For the public-housing outreach program, SECHC will send medical and dental practitioners into South End public housing sites to provide screenings and basic care as well as employing new and existing public health workers to introduce SECHC's services to public housing residents and encourage them to join the Center. Rosette Martinez, Vice President for Community Programs, will be directing the public housing campaign. According to Johnson, Martinez will meet with representatives from South End public housing sites and from the Boston Housing Authority, and public housing residents will be surveyed to determine their health care needs and concerns. Johnson also pointed out that the initiative will deliver employment opportunities as well as health services to public housing residents. "We are going to hire four community health workers from public housing in the first year and another four in the second year, so those eight people will have access to great jobs right in their neighborhood," Johnson said, adding, "The people who will be in these jobs will be certified community health workers. They are trained to provide medical information and have knowledge of the medical system and getting people referred to resources. The good part is that public housing has trained a number of people to do this. They had people working through state funding but that was cut. I think it has been the goal since we started this health center 46 years ago, to hire people from within this neighborhood." Mazyck added that the economic improvement angle makes community health care funding popular on both sides of the political aisle. "Community health centers (CHCs) supported by HRSA are well supported by both Republicans and Democrats, and HRSA's role has increased in the past 10 years," Mazyck observed. "Republicans like CHCs because it's been shown many times that CHCs help reduce health care costs overall by providing preventive care. Democrats like it because we improve economies of neighborhoods and improve lives by providing a source of hiring.
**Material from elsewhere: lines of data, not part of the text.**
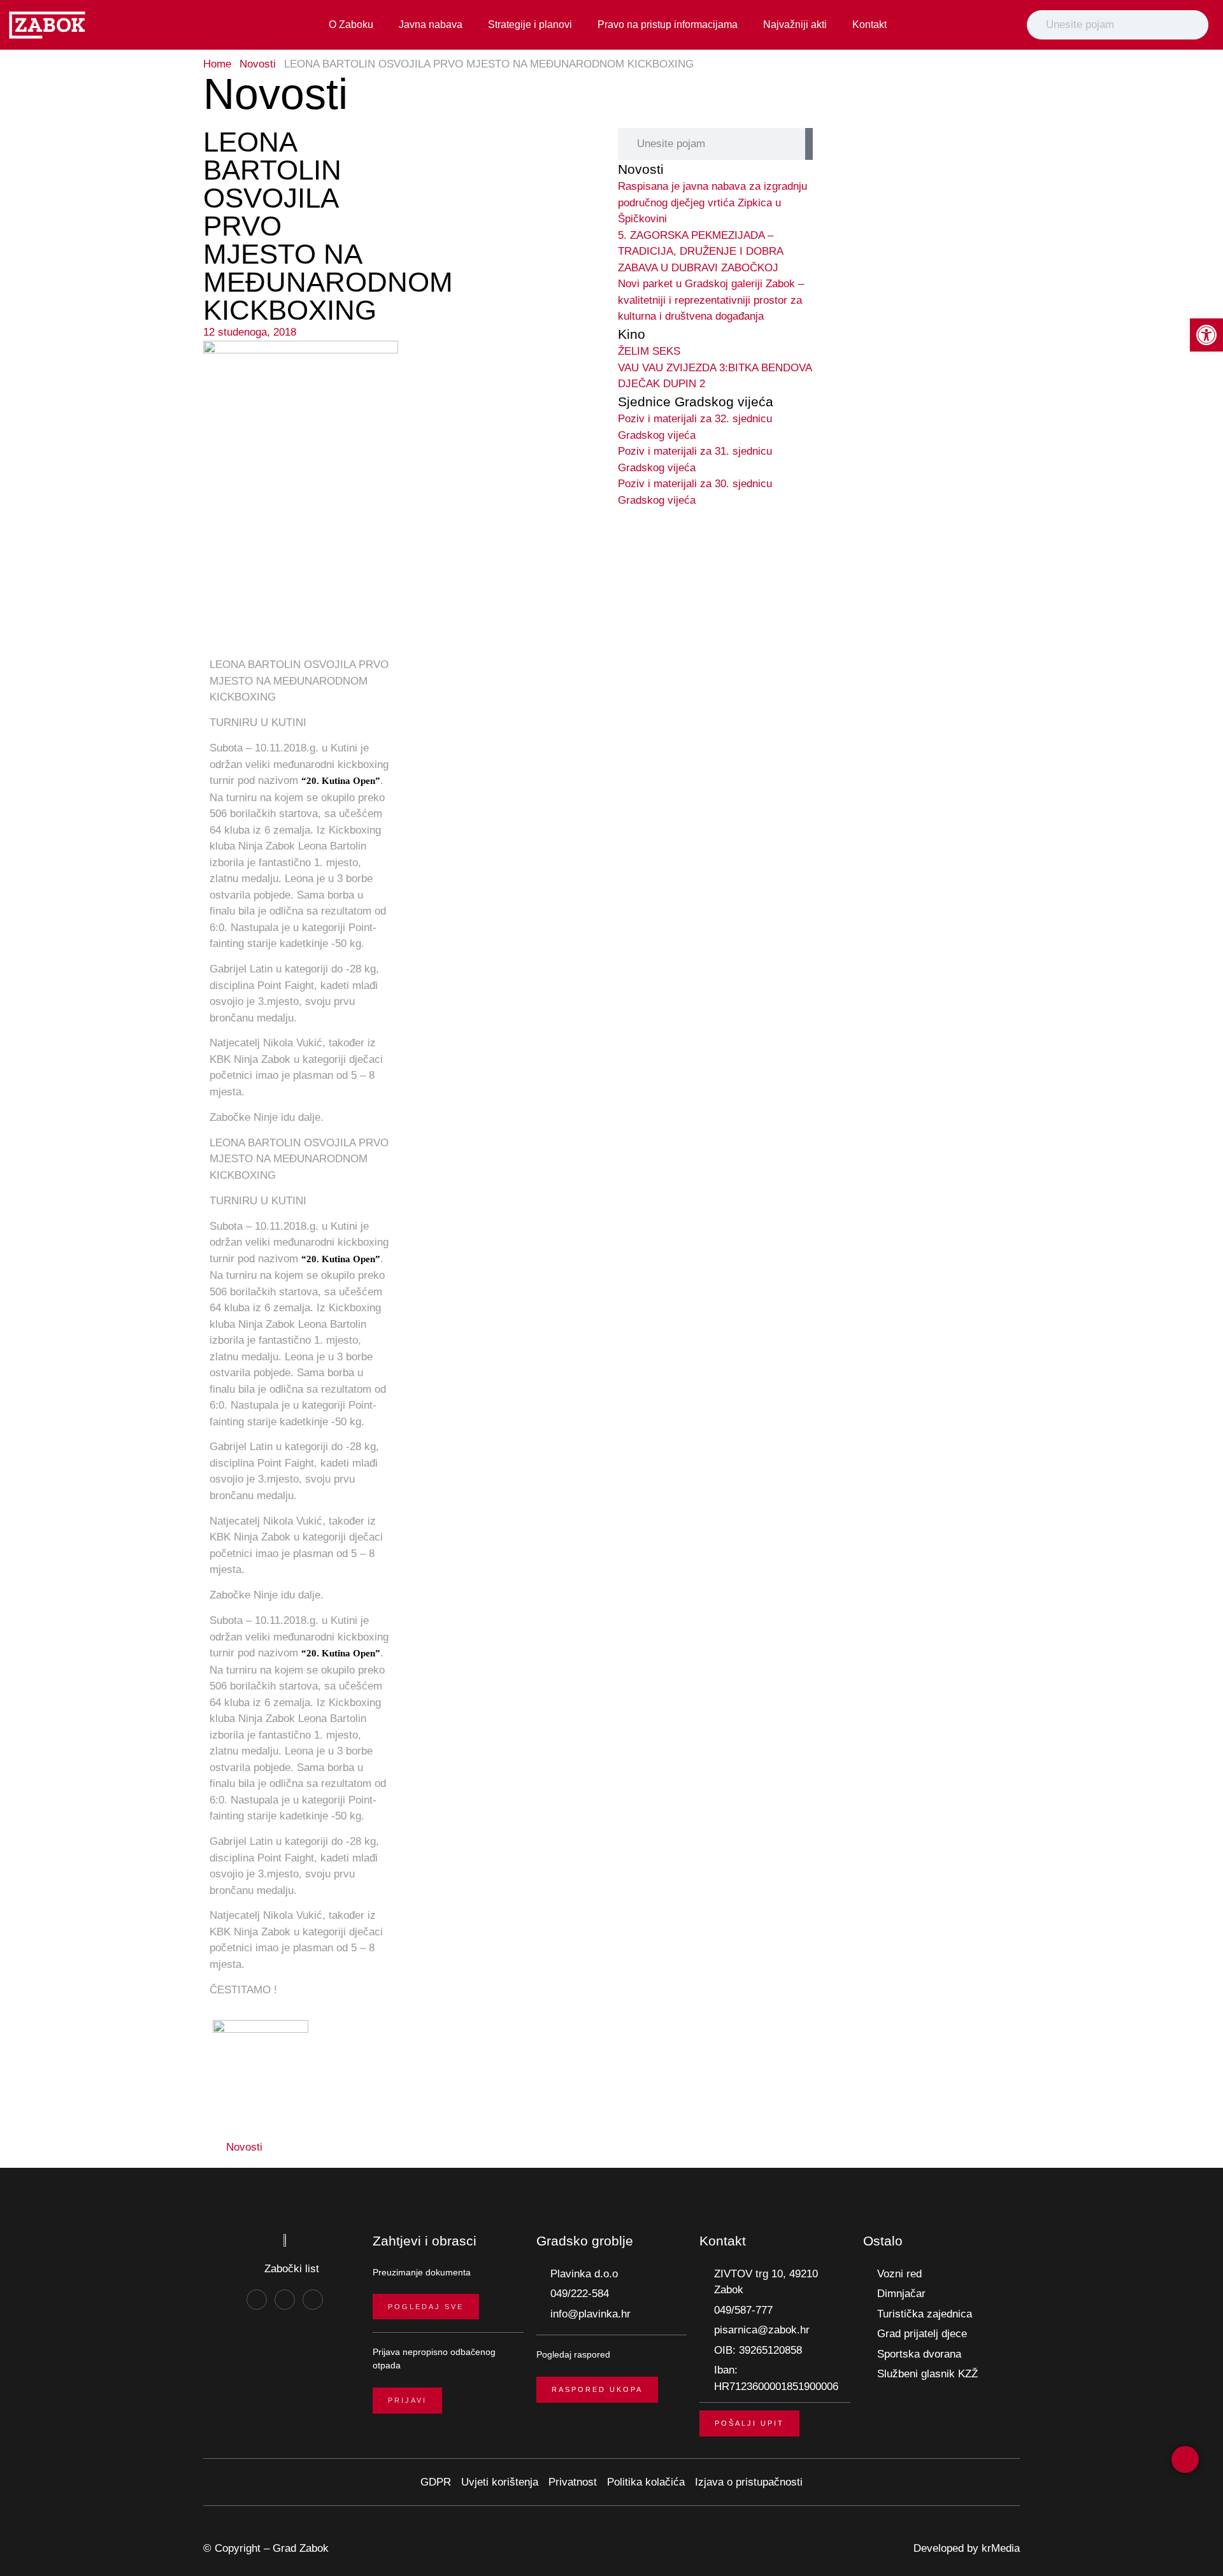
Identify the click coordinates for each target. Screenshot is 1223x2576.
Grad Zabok (301, 2548)
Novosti (258, 64)
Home (217, 64)
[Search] (1196, 24)
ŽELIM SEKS (649, 351)
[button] (311, 2147)
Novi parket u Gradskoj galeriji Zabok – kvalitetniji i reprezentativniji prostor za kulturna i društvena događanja (711, 300)
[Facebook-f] (257, 2299)
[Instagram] (285, 2299)
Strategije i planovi (530, 24)
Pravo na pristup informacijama (667, 24)
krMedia (1001, 2548)
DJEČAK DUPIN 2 (661, 384)
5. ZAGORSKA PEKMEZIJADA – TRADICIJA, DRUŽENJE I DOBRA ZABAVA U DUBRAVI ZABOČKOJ (700, 251)
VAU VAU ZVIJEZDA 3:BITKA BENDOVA (715, 368)
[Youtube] (313, 2299)
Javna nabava (430, 24)
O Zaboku (351, 24)
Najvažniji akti (795, 24)
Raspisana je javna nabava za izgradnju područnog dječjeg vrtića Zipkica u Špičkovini (712, 202)
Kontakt (869, 24)
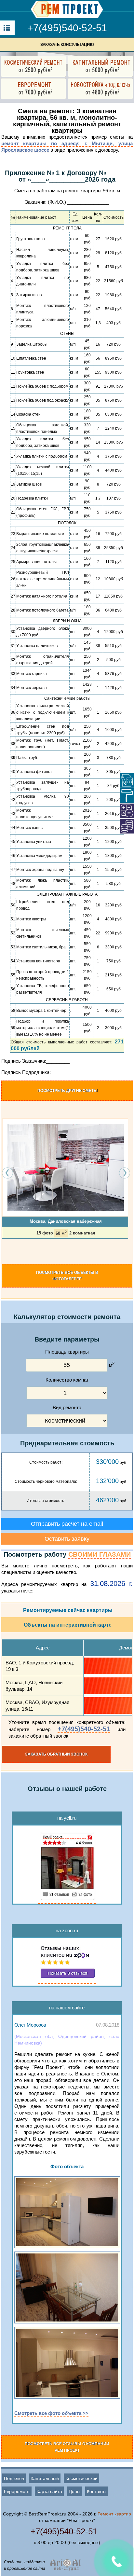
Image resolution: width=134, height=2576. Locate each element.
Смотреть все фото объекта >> (51, 2413)
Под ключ (14, 2478)
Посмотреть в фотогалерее (67, 1275)
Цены (74, 2491)
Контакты (96, 2491)
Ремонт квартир (114, 2513)
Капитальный (45, 2478)
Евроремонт (17, 2491)
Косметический (81, 2478)
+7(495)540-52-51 (67, 27)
CHCs are supposed to hire within the neighborhood as much as possible." Johnson reported that the Center recently hired a new pediatrician, Dr. Alice Abrahamian, who moved to the neighborhood when she took the job. SECHC is also recruiting a new family medicine physician and a dentist to visit public housing to do screenings, and down the road, a new nurse practitioner will also be sought.

SECHC's behavioral health department is offering a new program to the Center's medical patients in response to the uptick in violence by young women and girls in recent years. SECHC nurse/psychologist Laurie Goldman developed a series of workshops on relaxation and coping with stress that will run weekly through February, with sessions on sleep hygiene, nutrition and other strategies to promote mindfulness and impulse control. "These sessions are for our medical patients who don't want to come for mental health services because of the stigma. We are trying to have a better connection between medicine and mental health. When they learn these skills they can put them to use in the future. We are trying to focus on wellness," nurse/psychologist Clare O'Callaghan said.

While over half of SECHC's patients are covered by Medicaid and Medicare versus about one-quarter of patients who have coverage through their employers or The Connector, Montrymowicz points out, "We serve the diversity of the South End population. We have retirees who choose to come here for their services because they moved to the South End for everything it has to offer. We are not just for the poor but for the diversity of the South End."